Люди у костра зашевелились, сбрасывая оцепенение, вставая, потягиваясь, подбирая рюкзаки и оружие, причем Андрей захватил с собой и подобранного щенка. Петр Андреич и Артем возвращались на станцию, а Андрей со своими людьми, — к себе на стопятидесятый, ждать, пока и их сменят.
Подошли сменщики, обменялись рукопожатиями, выяснили, не было ли чего странного, особенного, пожелали отдохнуть как следует и уселись поближе к огню, продолжая свой разговор, начатый раньше.
Когда все двинулись по туннелю на юг, к станции, Петр Андреич горячо о чем-то заговорил с Андреем, видно, вернувшись к одному из их вечных споров, а давешний бритый здоровяк, расспрашивавший про рацион черных, поотстал от них, поравнявшись с Артемом и пристроился так, чтобы идти с ним в ногу.
— Так ты что же, Сухого знаешь? — спросил он Артема глухим своим низким голосом, не глядя ему в глаза.
— Дядю Сашу? Ну да! Он мой отчим. Я и живу с ним вместе, — ответил честно Артем.
— Надо же… Отчим… Ничего не знаю такого… — пробормотал бритый.

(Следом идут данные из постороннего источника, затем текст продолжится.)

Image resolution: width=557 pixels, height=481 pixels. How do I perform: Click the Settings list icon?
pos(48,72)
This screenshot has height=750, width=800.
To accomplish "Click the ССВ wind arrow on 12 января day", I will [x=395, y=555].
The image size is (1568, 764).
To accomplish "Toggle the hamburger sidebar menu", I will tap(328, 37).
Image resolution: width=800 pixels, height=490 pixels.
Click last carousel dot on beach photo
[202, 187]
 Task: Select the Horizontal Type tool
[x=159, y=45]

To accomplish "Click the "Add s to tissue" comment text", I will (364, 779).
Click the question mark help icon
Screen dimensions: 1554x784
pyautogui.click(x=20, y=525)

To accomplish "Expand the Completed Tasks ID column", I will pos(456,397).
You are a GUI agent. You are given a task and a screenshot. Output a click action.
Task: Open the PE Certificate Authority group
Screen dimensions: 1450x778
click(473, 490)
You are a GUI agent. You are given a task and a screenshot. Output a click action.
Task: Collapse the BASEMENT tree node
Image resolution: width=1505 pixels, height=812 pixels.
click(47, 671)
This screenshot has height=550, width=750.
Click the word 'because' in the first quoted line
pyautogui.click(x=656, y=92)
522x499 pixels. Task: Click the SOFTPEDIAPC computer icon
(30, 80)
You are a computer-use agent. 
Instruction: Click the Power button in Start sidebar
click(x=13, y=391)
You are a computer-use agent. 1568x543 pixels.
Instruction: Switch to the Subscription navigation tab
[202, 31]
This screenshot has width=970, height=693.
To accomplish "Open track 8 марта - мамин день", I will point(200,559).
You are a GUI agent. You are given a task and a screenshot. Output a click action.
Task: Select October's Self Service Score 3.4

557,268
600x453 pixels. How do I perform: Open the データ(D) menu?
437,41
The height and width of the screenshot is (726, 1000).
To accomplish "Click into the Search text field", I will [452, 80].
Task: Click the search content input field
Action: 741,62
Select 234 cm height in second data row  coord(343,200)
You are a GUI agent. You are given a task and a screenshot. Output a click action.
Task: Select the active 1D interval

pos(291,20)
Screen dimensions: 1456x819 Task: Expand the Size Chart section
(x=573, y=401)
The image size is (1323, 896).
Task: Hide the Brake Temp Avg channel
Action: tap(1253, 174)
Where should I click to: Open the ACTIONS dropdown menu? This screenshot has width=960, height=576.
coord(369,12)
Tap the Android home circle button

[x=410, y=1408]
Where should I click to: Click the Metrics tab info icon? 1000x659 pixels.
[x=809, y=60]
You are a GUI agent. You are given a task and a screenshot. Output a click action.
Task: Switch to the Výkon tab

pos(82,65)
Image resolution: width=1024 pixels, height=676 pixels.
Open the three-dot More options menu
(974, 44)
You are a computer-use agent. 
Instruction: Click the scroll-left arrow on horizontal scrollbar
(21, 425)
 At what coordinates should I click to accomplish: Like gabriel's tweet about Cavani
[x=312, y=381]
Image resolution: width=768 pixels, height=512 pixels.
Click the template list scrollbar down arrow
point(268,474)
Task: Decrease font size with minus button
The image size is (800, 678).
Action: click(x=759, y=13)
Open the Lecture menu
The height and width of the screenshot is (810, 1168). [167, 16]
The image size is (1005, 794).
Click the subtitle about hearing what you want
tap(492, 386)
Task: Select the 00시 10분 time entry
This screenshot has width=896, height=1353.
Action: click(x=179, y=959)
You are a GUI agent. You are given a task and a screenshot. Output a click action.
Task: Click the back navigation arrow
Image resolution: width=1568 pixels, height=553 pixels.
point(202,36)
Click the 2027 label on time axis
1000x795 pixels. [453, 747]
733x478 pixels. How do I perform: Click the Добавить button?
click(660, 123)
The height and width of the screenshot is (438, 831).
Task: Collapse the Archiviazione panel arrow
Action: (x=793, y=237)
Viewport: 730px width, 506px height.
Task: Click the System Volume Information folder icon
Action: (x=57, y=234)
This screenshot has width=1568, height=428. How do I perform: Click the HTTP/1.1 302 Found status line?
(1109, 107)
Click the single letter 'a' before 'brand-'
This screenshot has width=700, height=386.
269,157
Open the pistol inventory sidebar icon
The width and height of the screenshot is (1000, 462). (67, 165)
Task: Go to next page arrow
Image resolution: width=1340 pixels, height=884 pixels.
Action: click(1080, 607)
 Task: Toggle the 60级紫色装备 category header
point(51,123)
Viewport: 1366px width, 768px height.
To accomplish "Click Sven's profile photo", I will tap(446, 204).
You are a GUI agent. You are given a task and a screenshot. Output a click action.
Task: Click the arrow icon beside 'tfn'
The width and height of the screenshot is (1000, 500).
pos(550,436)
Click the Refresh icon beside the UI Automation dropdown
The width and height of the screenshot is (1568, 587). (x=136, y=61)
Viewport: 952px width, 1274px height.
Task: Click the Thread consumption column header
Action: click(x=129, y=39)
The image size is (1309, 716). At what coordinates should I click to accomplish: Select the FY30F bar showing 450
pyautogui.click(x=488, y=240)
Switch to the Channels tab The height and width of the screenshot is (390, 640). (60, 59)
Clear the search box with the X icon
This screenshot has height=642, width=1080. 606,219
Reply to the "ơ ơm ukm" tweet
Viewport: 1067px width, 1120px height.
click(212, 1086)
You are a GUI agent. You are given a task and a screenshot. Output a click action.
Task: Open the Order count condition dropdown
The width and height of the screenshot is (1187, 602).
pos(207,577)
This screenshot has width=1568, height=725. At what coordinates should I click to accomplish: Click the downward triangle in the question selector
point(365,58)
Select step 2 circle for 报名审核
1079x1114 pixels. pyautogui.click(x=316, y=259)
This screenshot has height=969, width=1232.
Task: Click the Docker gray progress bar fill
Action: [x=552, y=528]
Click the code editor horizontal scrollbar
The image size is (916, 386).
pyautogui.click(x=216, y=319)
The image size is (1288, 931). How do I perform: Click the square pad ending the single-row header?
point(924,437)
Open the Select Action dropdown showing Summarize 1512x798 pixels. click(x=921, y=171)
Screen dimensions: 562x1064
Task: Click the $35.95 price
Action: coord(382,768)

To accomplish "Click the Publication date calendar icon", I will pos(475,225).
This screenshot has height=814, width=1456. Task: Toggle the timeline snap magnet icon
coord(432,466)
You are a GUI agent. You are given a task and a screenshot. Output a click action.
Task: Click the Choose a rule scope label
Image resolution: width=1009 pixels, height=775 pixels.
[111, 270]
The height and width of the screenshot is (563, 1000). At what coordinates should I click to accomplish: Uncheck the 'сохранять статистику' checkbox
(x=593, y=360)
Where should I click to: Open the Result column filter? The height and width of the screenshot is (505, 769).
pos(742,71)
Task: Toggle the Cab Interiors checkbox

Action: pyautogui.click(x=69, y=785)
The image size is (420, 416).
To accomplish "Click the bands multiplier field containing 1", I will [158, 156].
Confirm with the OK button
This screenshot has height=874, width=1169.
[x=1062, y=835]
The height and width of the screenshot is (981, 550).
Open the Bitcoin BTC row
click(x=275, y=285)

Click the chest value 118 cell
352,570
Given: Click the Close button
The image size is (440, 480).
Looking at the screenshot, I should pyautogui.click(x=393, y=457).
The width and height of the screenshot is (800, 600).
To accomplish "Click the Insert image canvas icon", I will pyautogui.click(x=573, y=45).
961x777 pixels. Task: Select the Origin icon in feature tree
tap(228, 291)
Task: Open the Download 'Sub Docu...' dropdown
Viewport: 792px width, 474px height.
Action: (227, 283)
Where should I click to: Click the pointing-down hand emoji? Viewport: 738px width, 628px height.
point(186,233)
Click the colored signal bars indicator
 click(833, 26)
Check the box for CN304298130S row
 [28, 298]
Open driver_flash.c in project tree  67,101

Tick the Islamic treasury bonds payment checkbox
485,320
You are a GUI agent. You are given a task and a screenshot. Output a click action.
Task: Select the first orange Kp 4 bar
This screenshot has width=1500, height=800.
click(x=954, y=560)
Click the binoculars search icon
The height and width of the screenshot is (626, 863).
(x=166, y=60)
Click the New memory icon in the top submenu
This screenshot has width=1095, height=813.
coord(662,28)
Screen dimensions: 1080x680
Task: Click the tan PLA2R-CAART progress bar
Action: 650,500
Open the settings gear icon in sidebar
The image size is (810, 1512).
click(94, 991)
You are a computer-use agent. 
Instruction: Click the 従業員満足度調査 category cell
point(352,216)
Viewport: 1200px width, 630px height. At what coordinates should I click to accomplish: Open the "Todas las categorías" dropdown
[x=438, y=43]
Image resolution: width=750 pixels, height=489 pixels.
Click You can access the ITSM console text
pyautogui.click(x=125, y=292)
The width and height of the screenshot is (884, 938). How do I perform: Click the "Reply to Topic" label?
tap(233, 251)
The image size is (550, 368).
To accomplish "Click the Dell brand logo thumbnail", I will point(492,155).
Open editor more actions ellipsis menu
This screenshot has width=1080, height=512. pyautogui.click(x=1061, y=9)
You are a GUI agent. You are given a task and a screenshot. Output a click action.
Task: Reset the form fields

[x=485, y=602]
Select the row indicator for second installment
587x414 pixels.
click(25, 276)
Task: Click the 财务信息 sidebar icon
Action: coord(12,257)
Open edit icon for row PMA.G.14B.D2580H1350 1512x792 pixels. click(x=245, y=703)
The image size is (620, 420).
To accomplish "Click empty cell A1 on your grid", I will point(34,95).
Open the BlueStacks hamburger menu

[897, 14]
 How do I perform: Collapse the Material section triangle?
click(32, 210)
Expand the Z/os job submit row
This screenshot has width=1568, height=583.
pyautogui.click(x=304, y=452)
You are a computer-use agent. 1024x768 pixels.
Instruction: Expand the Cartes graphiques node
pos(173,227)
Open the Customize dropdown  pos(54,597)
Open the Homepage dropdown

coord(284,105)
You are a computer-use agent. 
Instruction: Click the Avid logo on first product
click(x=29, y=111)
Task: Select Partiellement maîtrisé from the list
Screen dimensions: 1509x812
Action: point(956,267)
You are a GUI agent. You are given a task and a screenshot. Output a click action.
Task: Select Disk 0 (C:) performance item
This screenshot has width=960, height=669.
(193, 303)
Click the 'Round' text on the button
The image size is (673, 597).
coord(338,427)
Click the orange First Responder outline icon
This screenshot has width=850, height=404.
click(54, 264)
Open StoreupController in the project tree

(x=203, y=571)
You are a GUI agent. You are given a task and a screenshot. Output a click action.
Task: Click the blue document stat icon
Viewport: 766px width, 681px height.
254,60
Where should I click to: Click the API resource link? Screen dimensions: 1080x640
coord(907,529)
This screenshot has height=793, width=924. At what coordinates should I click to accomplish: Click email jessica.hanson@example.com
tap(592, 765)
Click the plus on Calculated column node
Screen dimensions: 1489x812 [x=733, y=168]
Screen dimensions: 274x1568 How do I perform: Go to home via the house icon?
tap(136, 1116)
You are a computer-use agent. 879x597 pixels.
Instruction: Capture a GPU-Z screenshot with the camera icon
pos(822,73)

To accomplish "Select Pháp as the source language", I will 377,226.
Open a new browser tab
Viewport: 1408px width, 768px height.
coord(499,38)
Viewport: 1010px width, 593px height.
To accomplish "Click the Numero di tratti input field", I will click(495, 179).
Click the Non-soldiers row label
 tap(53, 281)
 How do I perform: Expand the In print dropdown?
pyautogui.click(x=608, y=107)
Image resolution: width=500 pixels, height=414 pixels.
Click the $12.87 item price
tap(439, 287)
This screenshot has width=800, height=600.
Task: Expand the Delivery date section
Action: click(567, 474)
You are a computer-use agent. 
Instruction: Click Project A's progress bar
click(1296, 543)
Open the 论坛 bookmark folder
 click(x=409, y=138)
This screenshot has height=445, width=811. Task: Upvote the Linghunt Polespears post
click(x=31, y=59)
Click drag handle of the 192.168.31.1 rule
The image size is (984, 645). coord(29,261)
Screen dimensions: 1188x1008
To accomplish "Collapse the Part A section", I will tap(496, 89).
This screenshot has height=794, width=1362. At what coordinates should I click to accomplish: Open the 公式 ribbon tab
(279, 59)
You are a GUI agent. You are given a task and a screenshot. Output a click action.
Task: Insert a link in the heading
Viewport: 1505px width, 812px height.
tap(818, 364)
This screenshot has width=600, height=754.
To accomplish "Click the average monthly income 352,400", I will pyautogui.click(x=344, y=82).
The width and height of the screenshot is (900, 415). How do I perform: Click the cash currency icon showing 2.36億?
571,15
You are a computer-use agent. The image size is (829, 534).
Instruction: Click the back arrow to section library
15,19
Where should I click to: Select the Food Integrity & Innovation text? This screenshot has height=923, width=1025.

— А вас вообще как зовут? — решился Артем, определив, что если человек расспрашивает про родственников, то это вполне дает и ему право задать ему такой вопрос.
— Меня? Зовут? — удивленно переспросил бритый.
— А тебе зачем?
— Ну я передам дяде Саше… Сухому, что вы про него спрашивали.
— Ах, вот для чего… передавай, что Хантер… Хантер спрашивал. Охотник. Привет передавал. — Хантер? Это ведь не имя. Это что, фамилия ваша? Или прозвище? — допытывался Артем.
— Фамилия? Хм… — Хантер усмехнулся.
— А что? Вполне… Нет, парень, это не фамилия. Это, как тебе сказать… Профессия. А твое имя как? — Артем.
— Вот и хорошо. Будем знакомы. Мы наше знакомство, наверное, еще продолжим. И довольно скоро. Будь здоров! — и, подмигнув Артему на прощание, остался на стопятидесятом метре, вместе с Андреем.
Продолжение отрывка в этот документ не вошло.